Une recrudescence d’attaques qui touche plusieurs communes
Le SPW et le Réseau Loup pointeraient une hausse des attaques sur des troupeaux depuis le début de l’année 2026, accentuée ces dernières semaines. Outre Verviers, la présence du couple et des jeunes est ressentie dans plusieurs communes voisines :
- Verviers
- Dison
- Baelen
- Theux
- Thimister-Clermont
- Limbourg
- Jalhay
Des attaques ont déjà été constatées dans des exploitations comme la Fermette d’Heusy et, désormais, la Ferme de Thimister. Le propriétaire du bélier estime l’animal à 1 000 €. Le DNF a récupéré des prélèvements pour analyses afin de confirmer la nature et l’origine des blessures.
« Il faut faire le dos rond » — Alain Licoppe, responsable du Réseau Loup du SPW
Pourquoi une hausse des attaques maintenant ?
Le SPW explique que la naissance des jeunes cet été est en partie responsable de la recrudescence : les adultes, outre leurs besoins propres, doivent désormais nourrir leurs petits, ce qui augmente temporairement leurs besoins alimentaires et peut accroître les incursions près des élevages. Selon le Réseau Loup, ce phénomène est généralement transitoire : les jeunes rejoignent leur groupe familial puis quittent le territoire après environ un an et demi, et les attaques visant le petit bétail tendent à diminuer lors de la seconde année, quand les jeunes deviennent autonomes.

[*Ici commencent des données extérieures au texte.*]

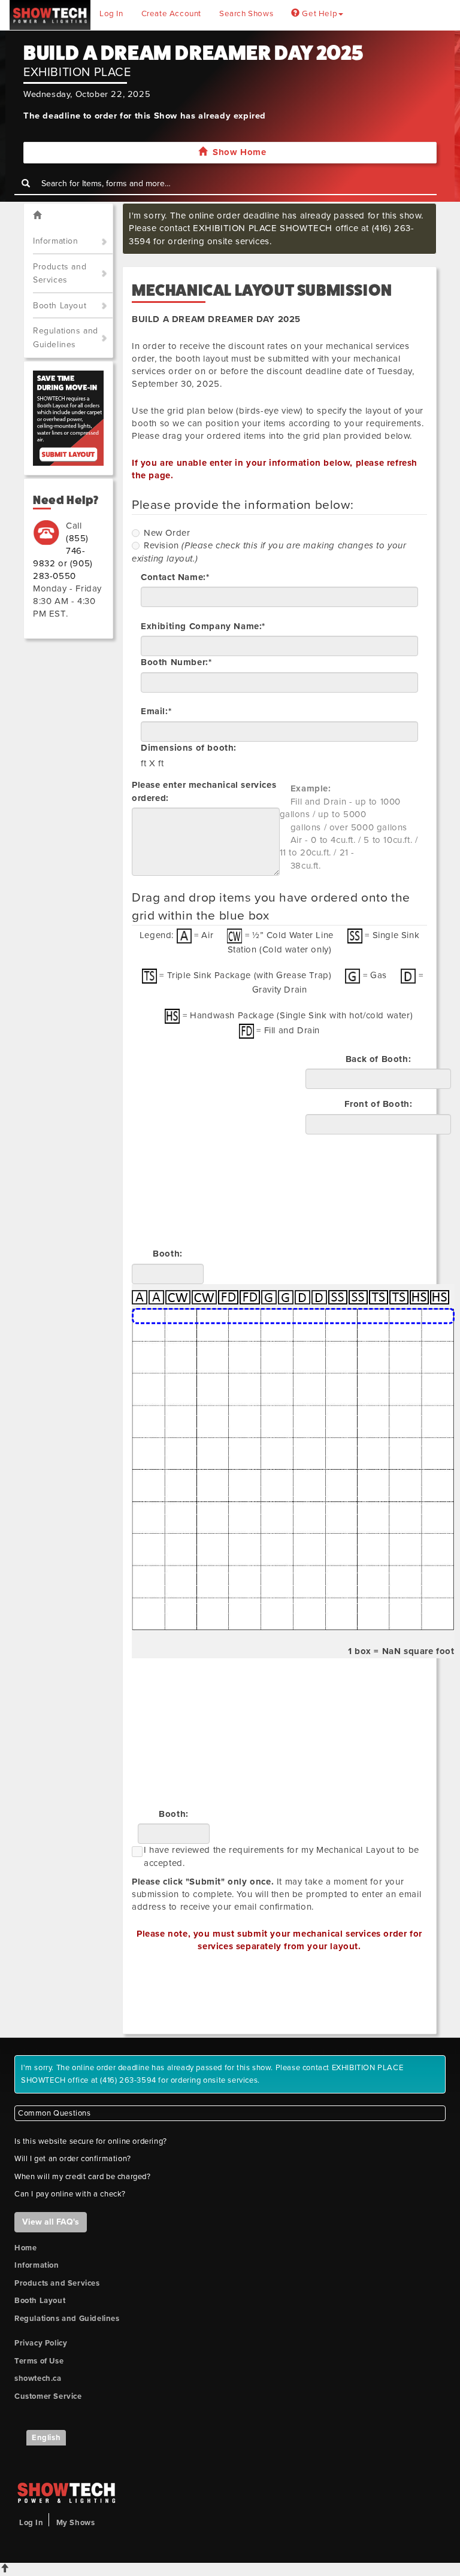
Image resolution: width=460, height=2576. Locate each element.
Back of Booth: (378, 1058)
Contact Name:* (175, 577)
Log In (111, 14)
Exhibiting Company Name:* (203, 626)
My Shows (75, 2523)
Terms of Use (38, 2361)
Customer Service (48, 2396)
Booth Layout (59, 306)
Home (25, 2248)
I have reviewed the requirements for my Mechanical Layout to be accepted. (281, 1856)
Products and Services (59, 274)
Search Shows (246, 14)
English (46, 2438)
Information (55, 241)
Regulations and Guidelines (65, 338)
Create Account (171, 14)
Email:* (156, 711)
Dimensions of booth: (189, 747)
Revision (161, 545)
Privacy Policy (40, 2343)
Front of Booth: (378, 1103)
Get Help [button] (318, 14)
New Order (167, 532)
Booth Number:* (176, 662)
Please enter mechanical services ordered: (204, 791)
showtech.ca (38, 2378)
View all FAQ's (50, 2222)
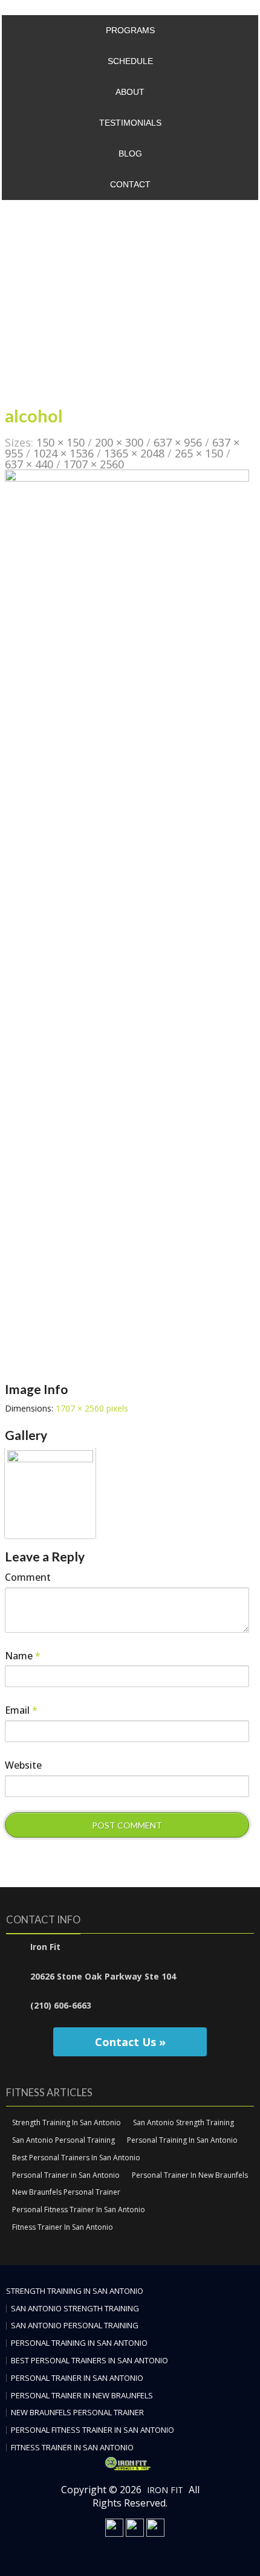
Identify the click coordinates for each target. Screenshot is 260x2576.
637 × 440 (29, 464)
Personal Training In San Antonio (182, 2140)
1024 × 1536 (63, 453)
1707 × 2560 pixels (92, 1408)
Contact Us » (130, 2042)
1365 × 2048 (134, 453)
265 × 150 (199, 453)
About (130, 92)
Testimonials (130, 123)
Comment (28, 1577)
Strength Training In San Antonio (66, 2122)
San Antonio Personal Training (63, 2140)
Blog (130, 153)
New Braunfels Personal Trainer (66, 2192)
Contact (130, 184)
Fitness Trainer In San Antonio (62, 2227)
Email (21, 1710)
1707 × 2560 (93, 464)
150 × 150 (60, 442)
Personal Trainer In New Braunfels (190, 2175)
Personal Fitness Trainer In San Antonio (78, 2209)
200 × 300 (119, 442)
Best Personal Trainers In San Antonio (76, 2157)
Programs (130, 30)
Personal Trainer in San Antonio (66, 2175)
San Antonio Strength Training (183, 2122)
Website (23, 1765)
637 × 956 (178, 442)
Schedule (130, 61)
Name (23, 1655)
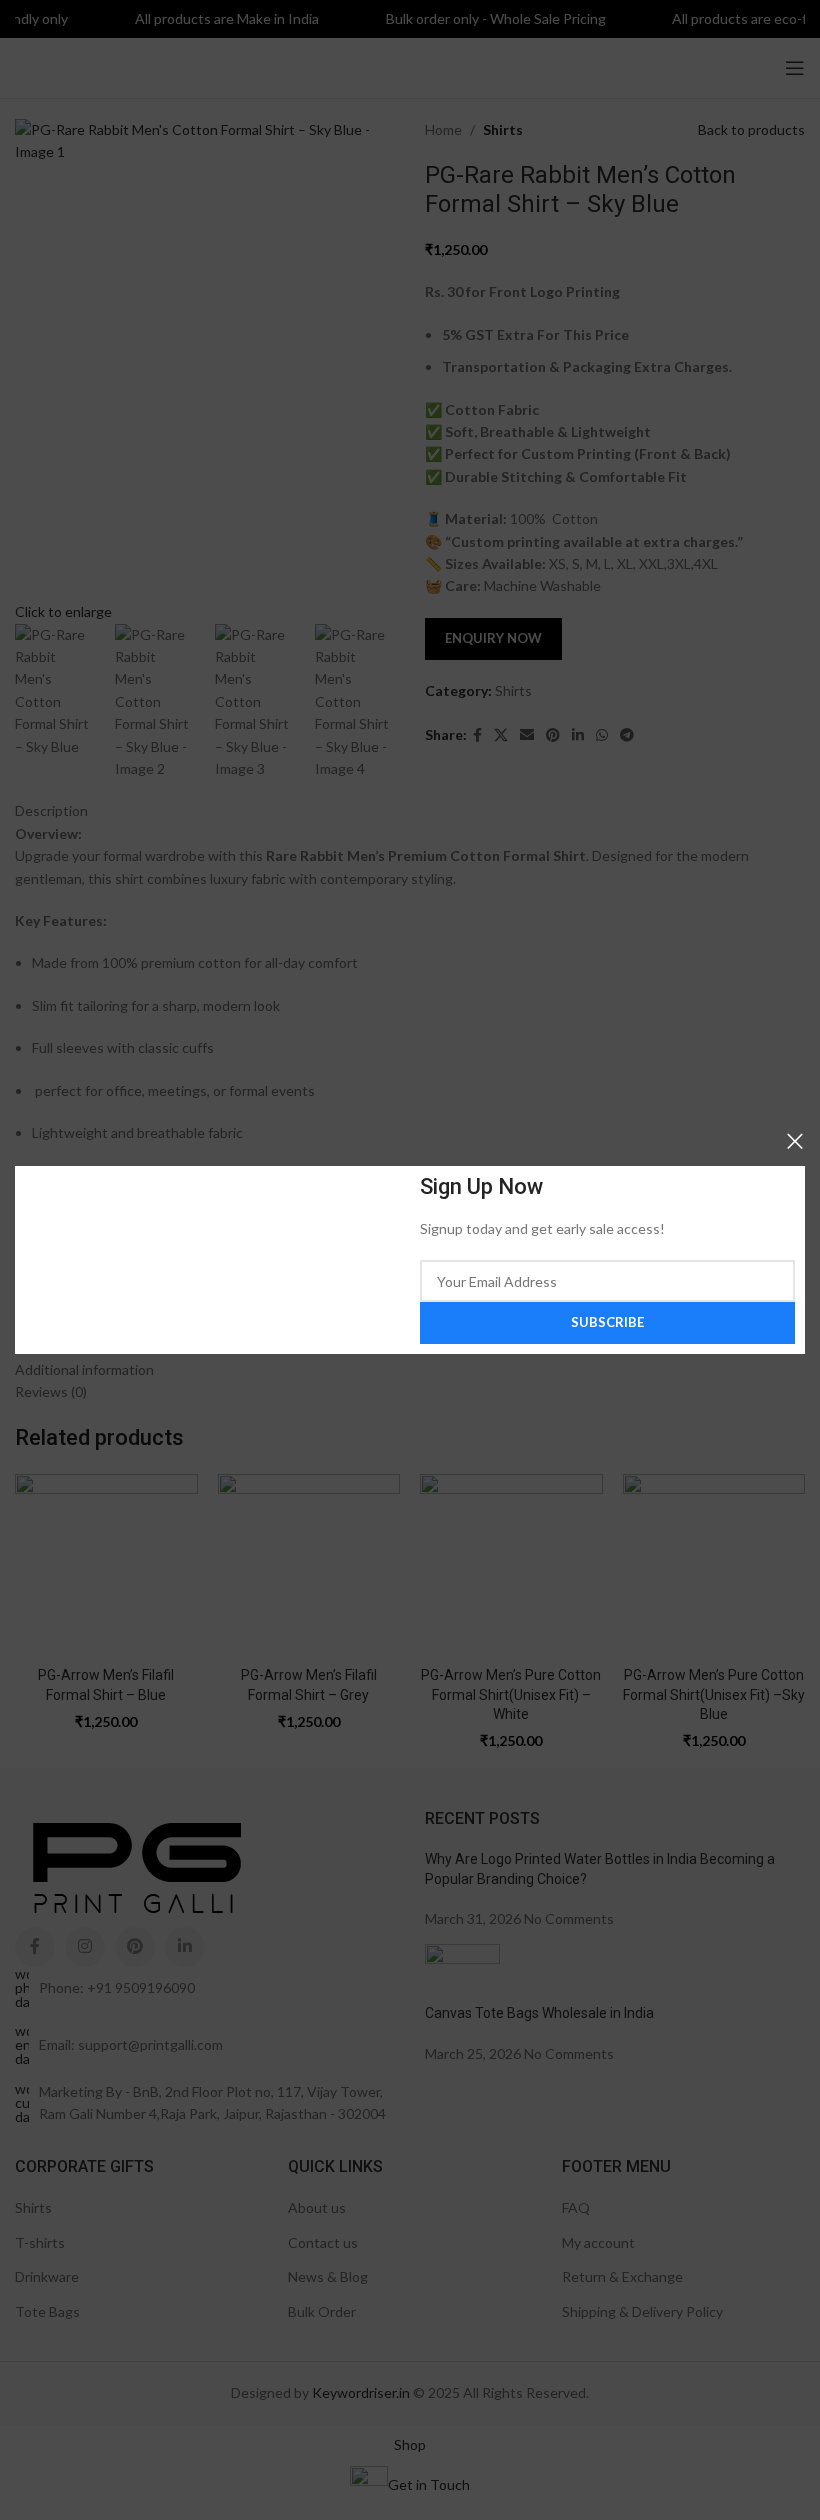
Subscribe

Conséquences pour les éleveurs et mesures envisagées
Sur le terrain, les éleveurs sont inquiets. Plusieurs d’entre eux ont rapporté une multiplication des incidents ces dernières semaines, certains mentionnant jusqu’à six attaques en un mois aux abords de Verviers. Les pertes de cheptel et les dégâts matériels pèsent sur des exploitations souvent déjà fragilisées.
| Élément | Information |
|---|---|
| Bélier retrouvé | 100 kg, valeur estimée : 1 000 € |
| Interventions | Prélèvements effectués par le DNF ; confirmation et suivi par le SPW |
| Zones concernées | Louveterie, Gileppe, Verviers et communes voisines |
Le SPW invite les éleveurs à se coordonner avec les services compétents pour renforcer la protection des troupeaux (surveillance, clôtures adaptées, parcs de mise à l’abri) et rappelle que la gestion d’espèces protégées comme le loup implique des mesures de prévention prioritaires. Les enquêtes en cours doivent permettre d’affiner le diagnostic et d’orienter les réponses adaptées au cas par cas.
Un enjeu local aux répercussions larges
À Verviers et dans les communes environnantes, la situation met en lumière le délicat équilibre entre la conservation de la faune sauvage et la protection des activités agricoles. Pour les éleveurs, chaque perte représente non seulement un préjudice financier mais aussi un stress supplémentaire dans une profession déjà soumise à de nombreuses contraintes.
Les analyses du DNF et les observations du Réseau Loup seront déterminantes pour préciser la nature exacte des attaques et décider des mesures à adopter. En attendant, les autorités et les acteurs locaux appellent à la vigilance et à la coopération afin de limiter les impacts sur le cheptel et d’assurer la sécurité des habitants et des animaux.